Wednesday, June 20, 2007

still struggling

Just tell me what happened. David sits very still in his chair. He watches me very carefully. Just tell me, in plain language. Until you do, this thing will haunt everything you write and I will get very tired of reading about it.

Oh yes- I look incredulous- it's already there. The dead woman being hoisted up into the clouds by her late husband. The man who drinks his milk from a bottle, the mother who moves like an insect, the infant under the earth- all different anchors off the same ship. Just- he moves close- this isn't class. No radio, no ocean, no otter- the otter always confused me, why did you ever write about an otter? Just tell me in very plain language, what happened?

Yes, what did happen. Where did things go wrong, or were they running wrong, as he perpetually insisted, from the beginning?

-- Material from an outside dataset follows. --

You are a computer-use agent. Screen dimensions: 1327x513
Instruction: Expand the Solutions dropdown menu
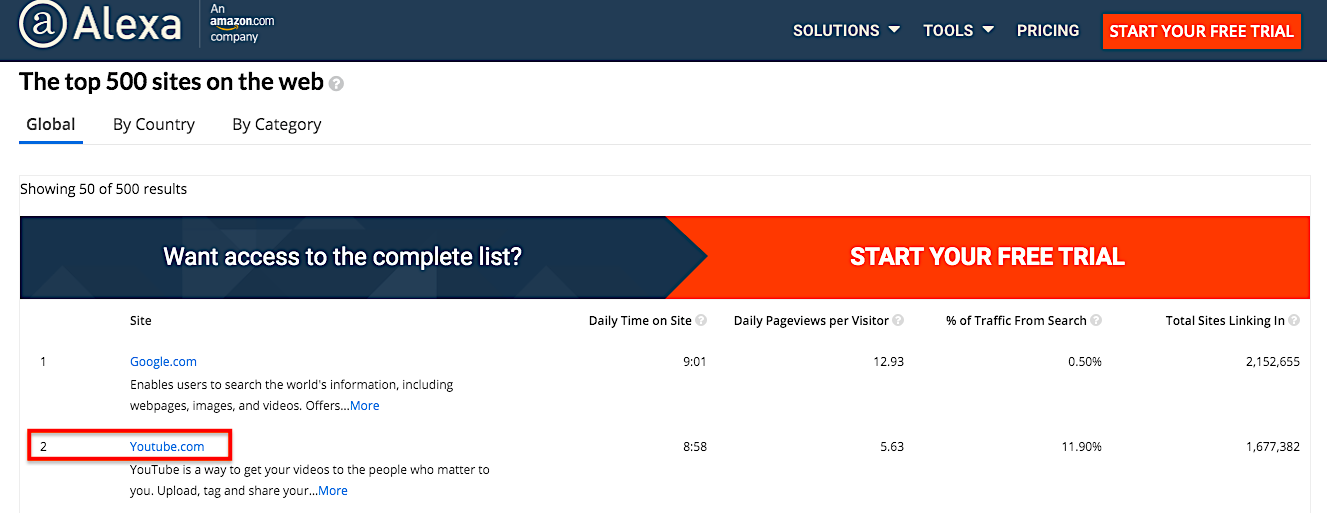tap(846, 30)
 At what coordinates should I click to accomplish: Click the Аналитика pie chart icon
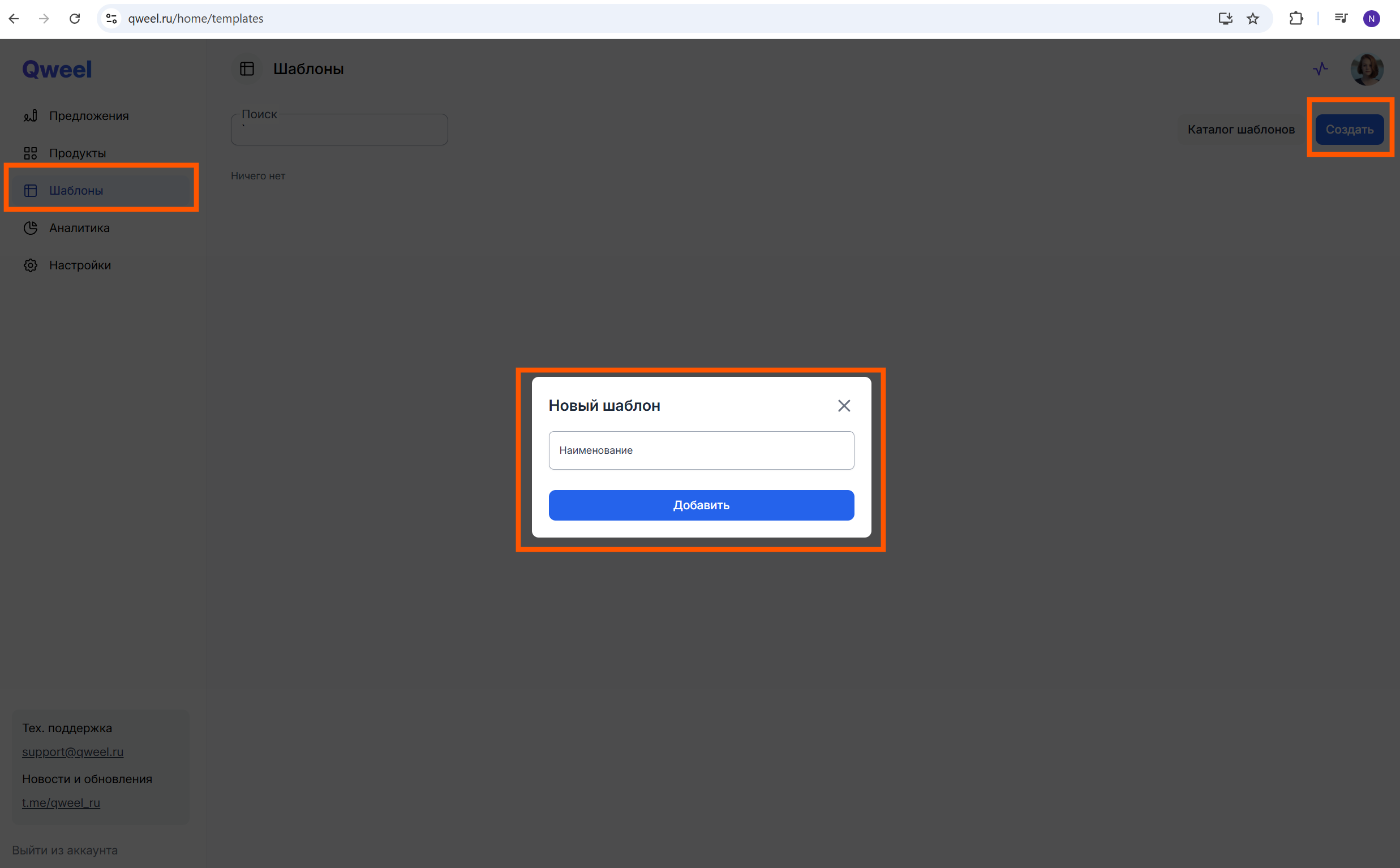[31, 228]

My poor professor, who has no time for this. Who began every class with, "good afternoon class. Melina- how are you doing?" Who gave me in response to showing up at his office, pleading with him for something to make sense of, only this: a news article about a man dying in a parachuting accident, because he had been so excited to film the jumpers, he had forgotten his own parachute, and in the film you hear him screaming in delight and then reach up for his shoot- tug- then, uh-oh (audible)- then, the film ends.

So I try to be very clear with him. I close my eyes.

The girl in the ocean rocking herself to sleep. Reaching out in that sleep for the person who should have been there by now turning on the damp sheets- each night she reaches farther. Her hands clenching into fists around air- waking up in sudden panic. Each morning waking up as if her body has sprung a leak. There is a difference between catastrophe and free will, but which one is harder to take- that is impossible to know.

And the radio, there is always a radio steady as a clock, comforting. And then the radio dies.

What is worse than inevitable tragedy is tragedy that is late to it's own party. Or, that never shows up at all.

That's what the silence says, after the radio died. Before that, there was the ticking. The morning that said, keep punching. But he never came back home. He said I'm leaving you, and I'm not going to bother to throw punches. And the feeling of the air where his fist should have been, against my collar bone, my cheek bone- it burned like something terrible, that lives in the sea, that in some better time we might have gone to look at, in it's glass cage.